Task instructions:
Leaving out the pictures, please retype each record exactly.

Records for the task:
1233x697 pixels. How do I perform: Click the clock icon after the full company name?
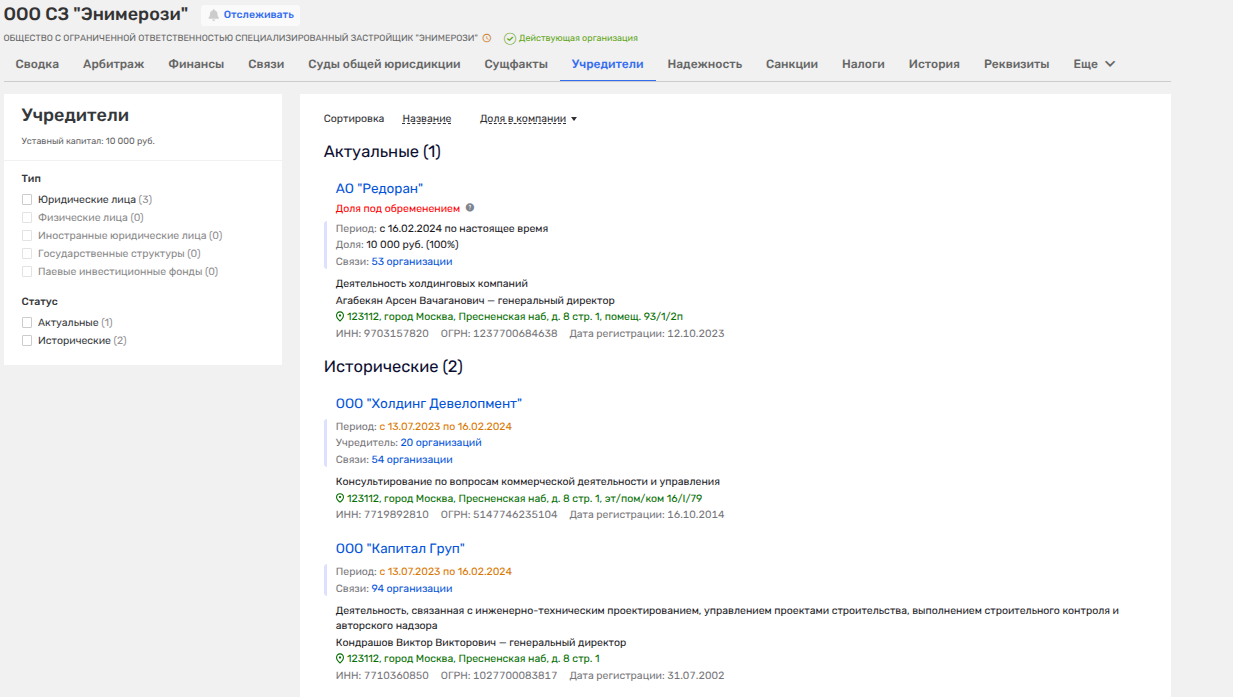(x=487, y=38)
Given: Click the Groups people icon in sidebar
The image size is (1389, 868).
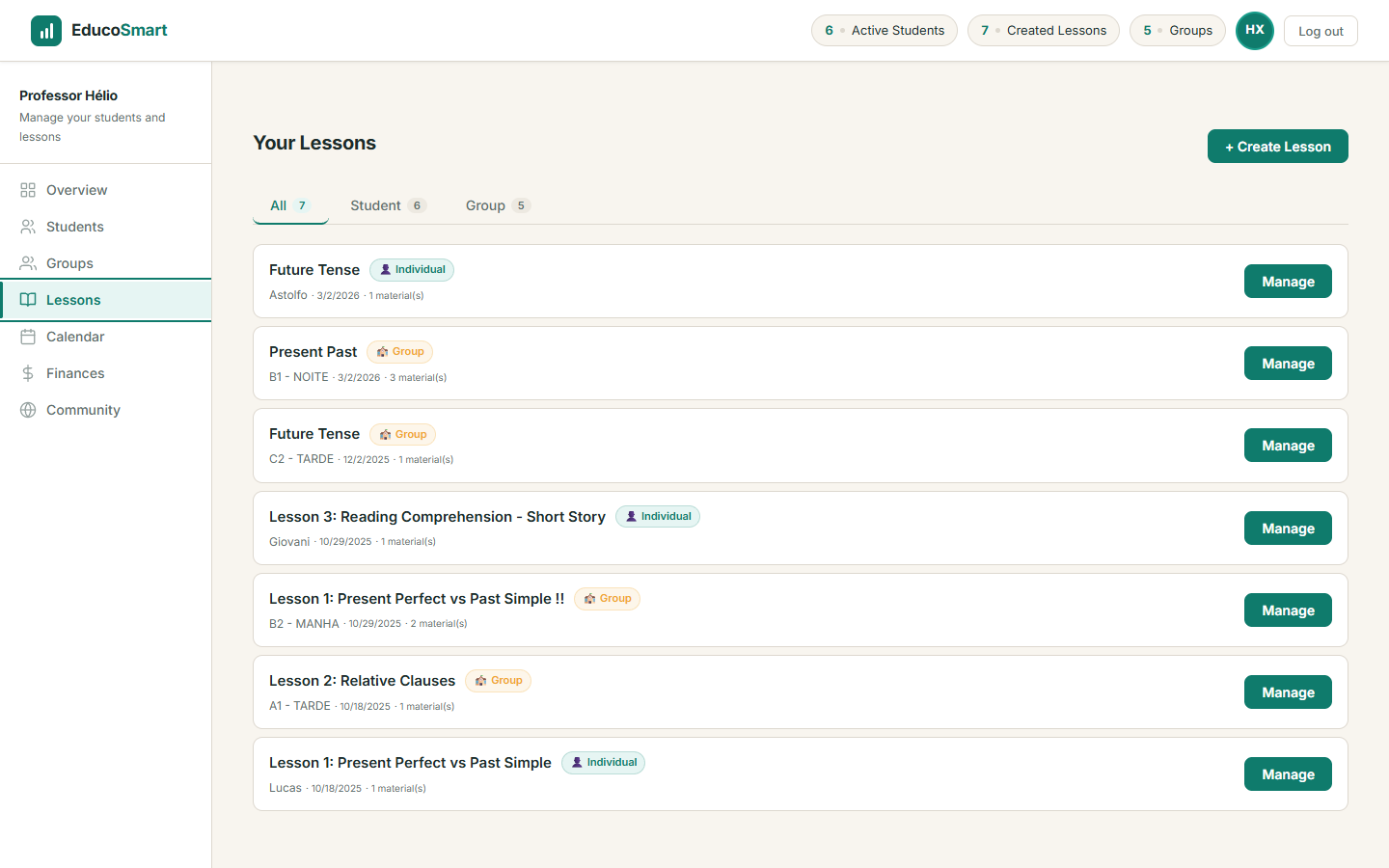Looking at the screenshot, I should [28, 263].
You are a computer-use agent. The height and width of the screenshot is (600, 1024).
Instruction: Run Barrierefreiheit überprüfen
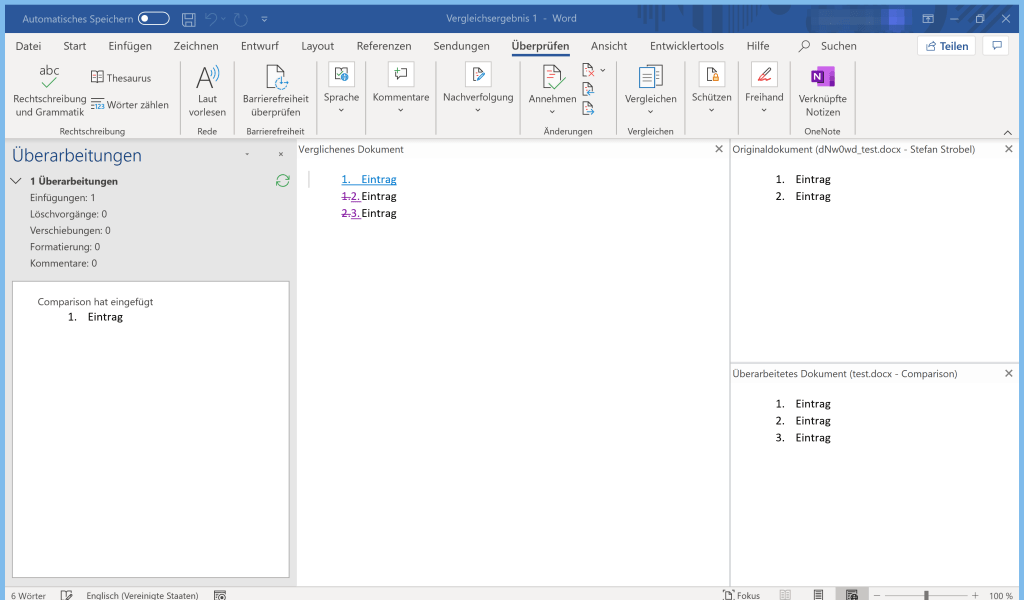point(274,88)
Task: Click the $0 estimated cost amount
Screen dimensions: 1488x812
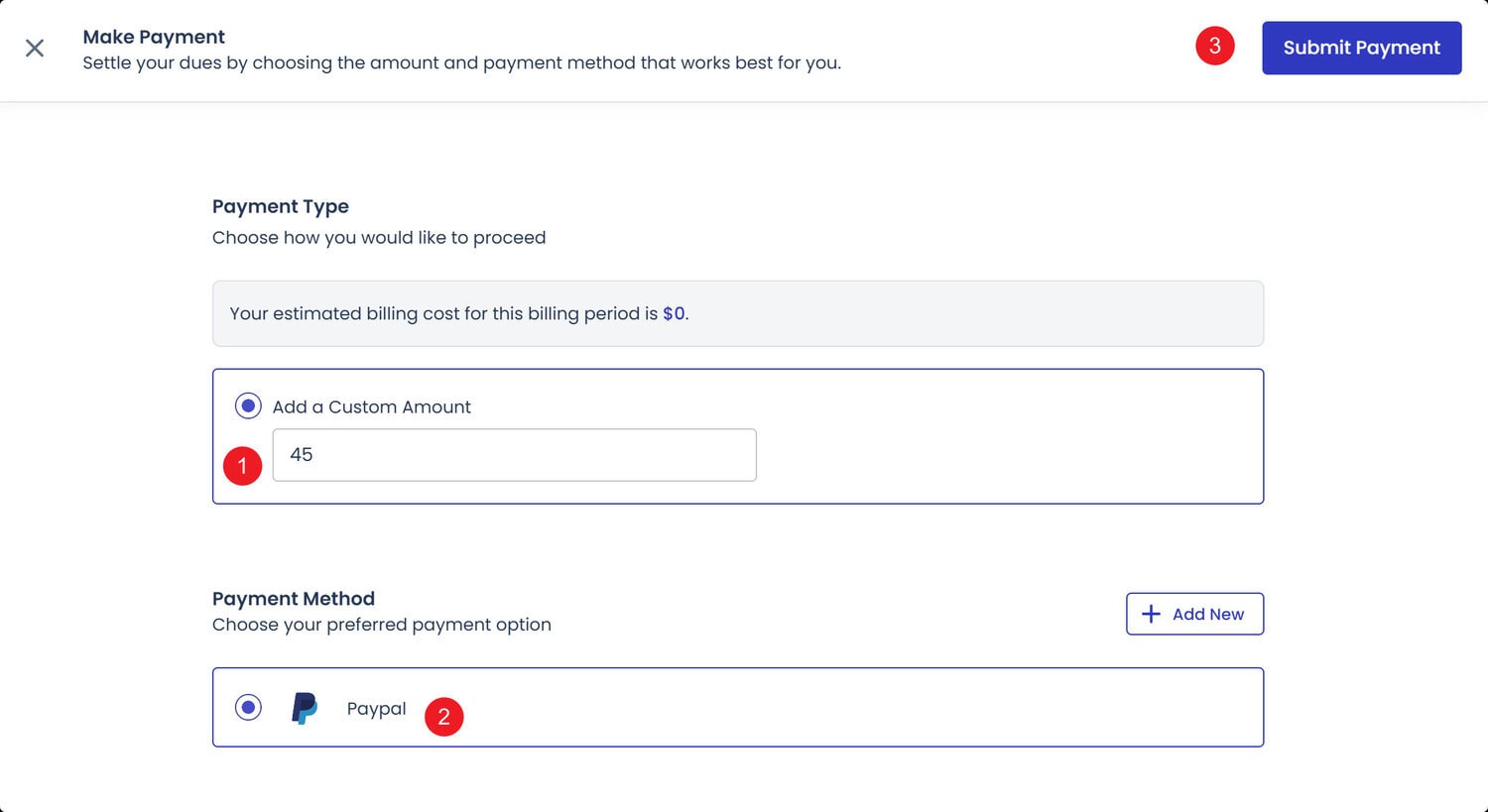Action: point(674,313)
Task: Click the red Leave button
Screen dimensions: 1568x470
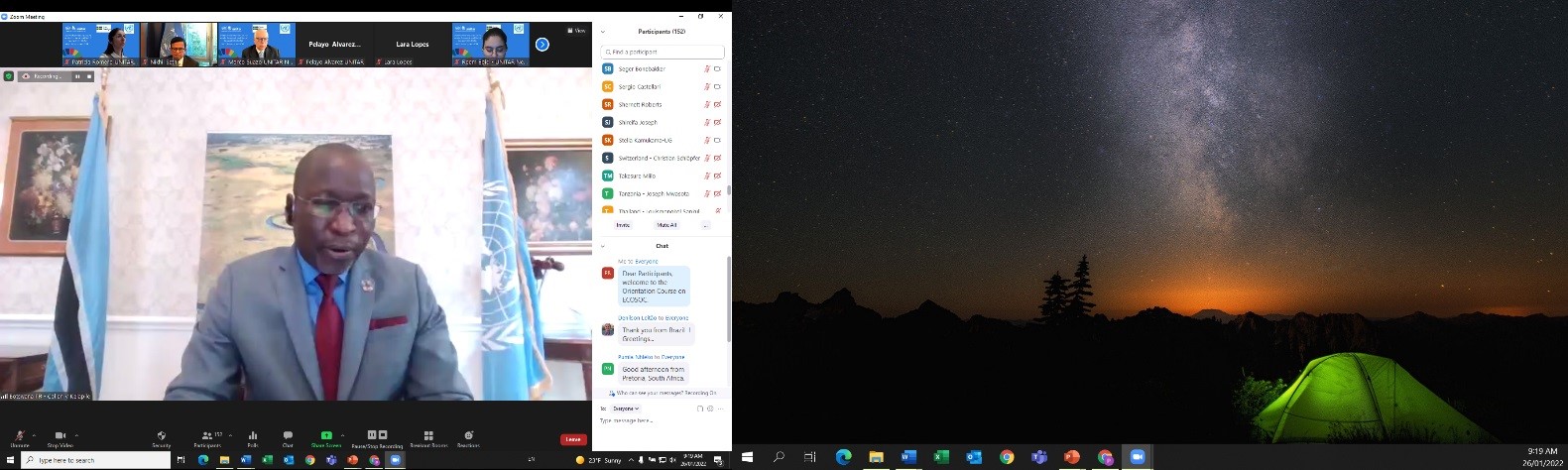Action: (x=572, y=439)
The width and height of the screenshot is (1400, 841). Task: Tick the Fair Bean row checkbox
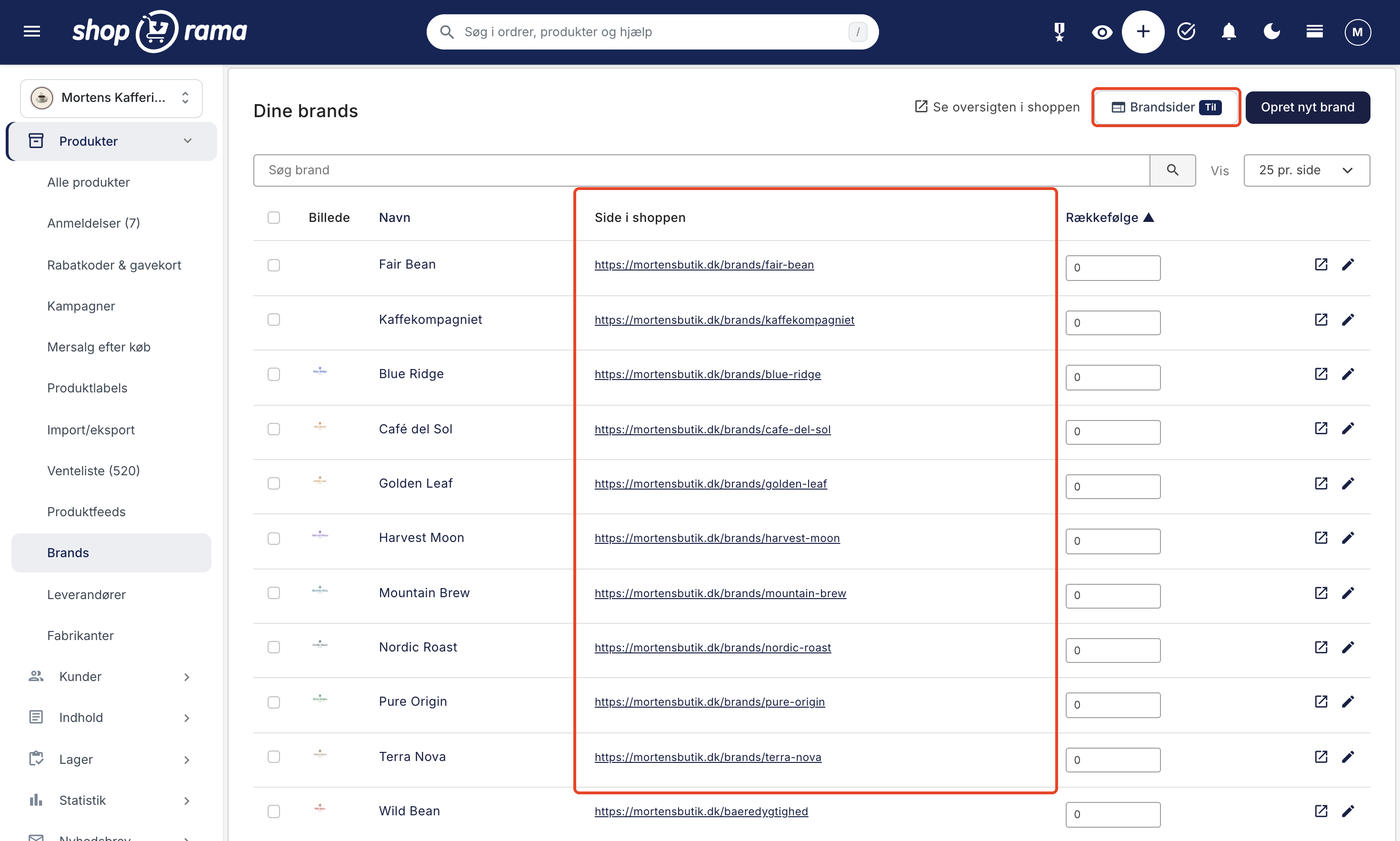[x=274, y=266]
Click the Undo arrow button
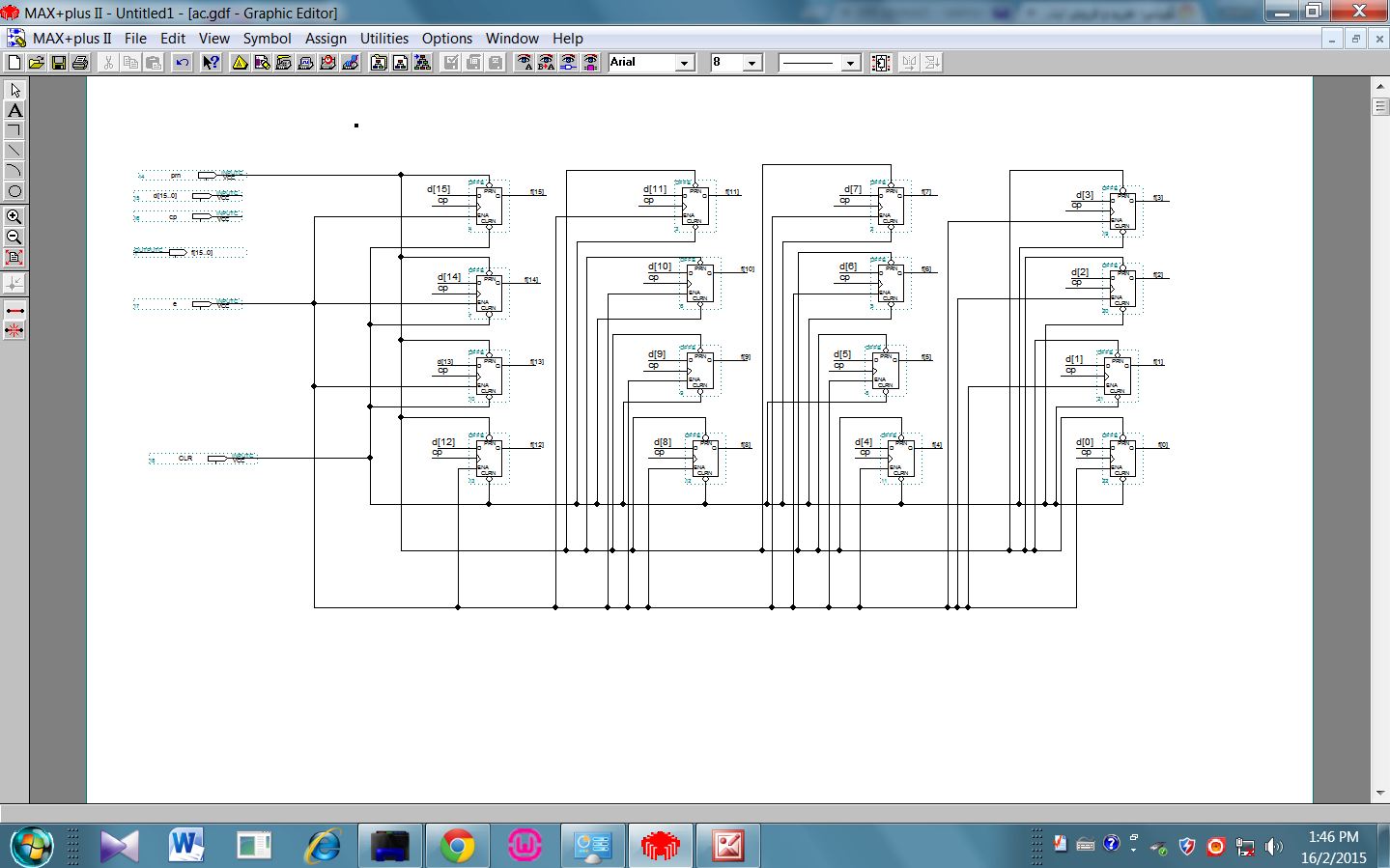The image size is (1390, 868). tap(182, 63)
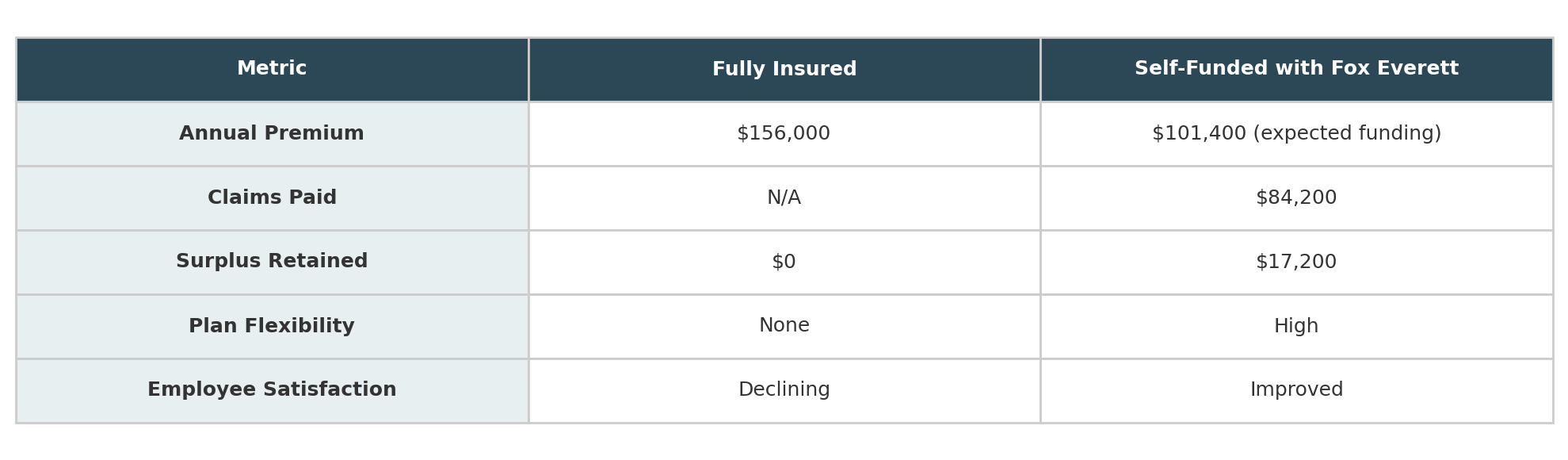This screenshot has width=1568, height=460.
Task: Select the Employee Satisfaction row label
Action: pyautogui.click(x=272, y=391)
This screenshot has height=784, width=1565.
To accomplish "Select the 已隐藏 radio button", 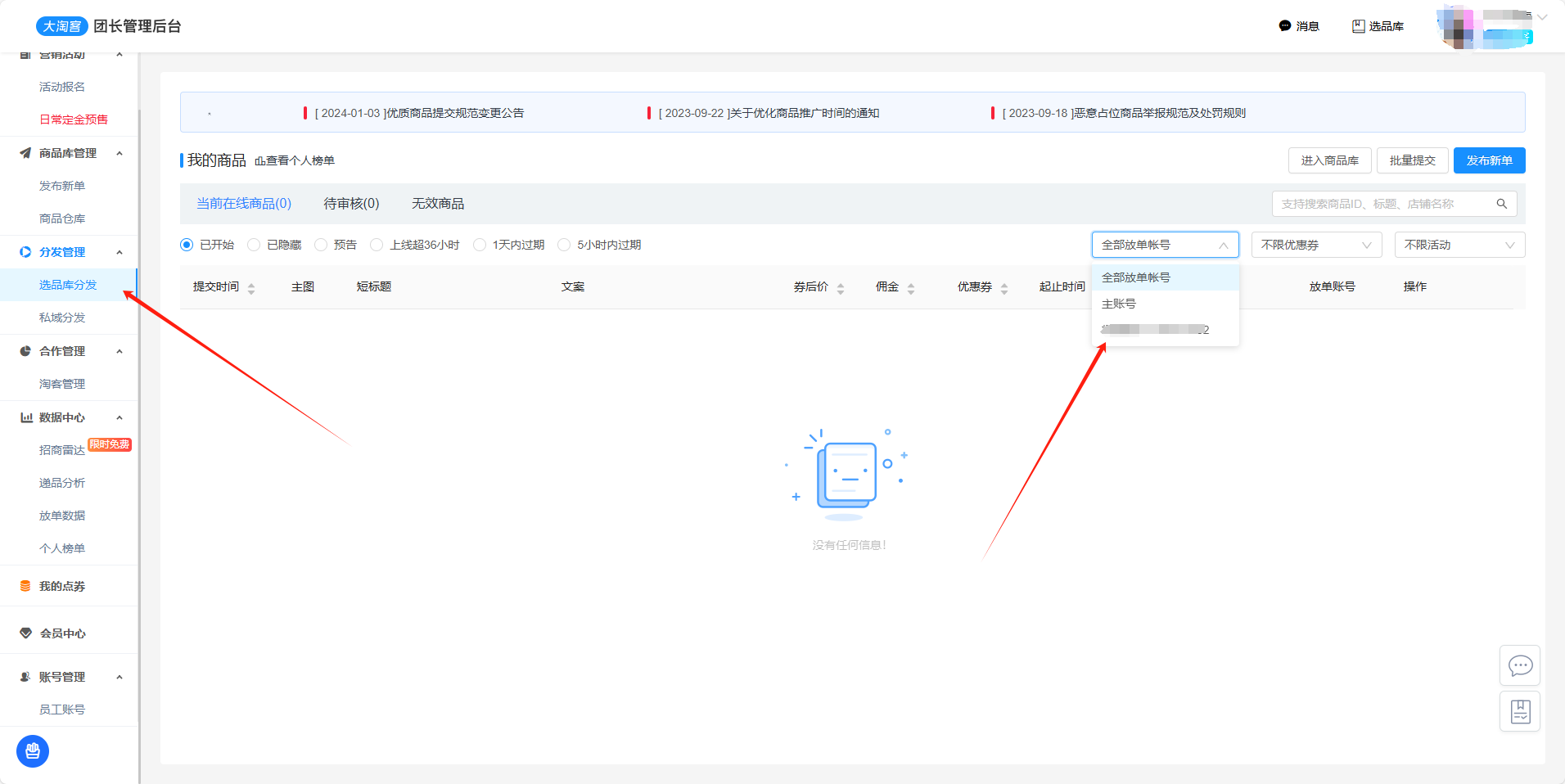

Result:
1233x697 pixels. How do I perform: Click the clock icon after the full company name?
(x=487, y=38)
Given: Click the Groups people icon in sidebar
The image size is (1389, 868).
Looking at the screenshot, I should [28, 263].
You are a computer-use agent. The height and width of the screenshot is (600, 1024).
Instruction: Run Barrierefreiheit überprüfen
point(274,88)
Task: Click the $0 estimated cost amount
Screen dimensions: 1488x812
Action: point(674,313)
Task: Click the red Leave button
Screen dimensions: 1568x470
Action: (x=572, y=439)
The width and height of the screenshot is (1400, 841). Task: Tick the Fair Bean row checkbox
[x=274, y=266]
Click the Undo arrow button
The image size is (1390, 868). tap(182, 63)
This screenshot has width=1568, height=460.
Task: Select the Employee Satisfaction row label
Action: pyautogui.click(x=272, y=391)
This screenshot has height=784, width=1565.
To accomplish "Select the 已隐藏 radio button", 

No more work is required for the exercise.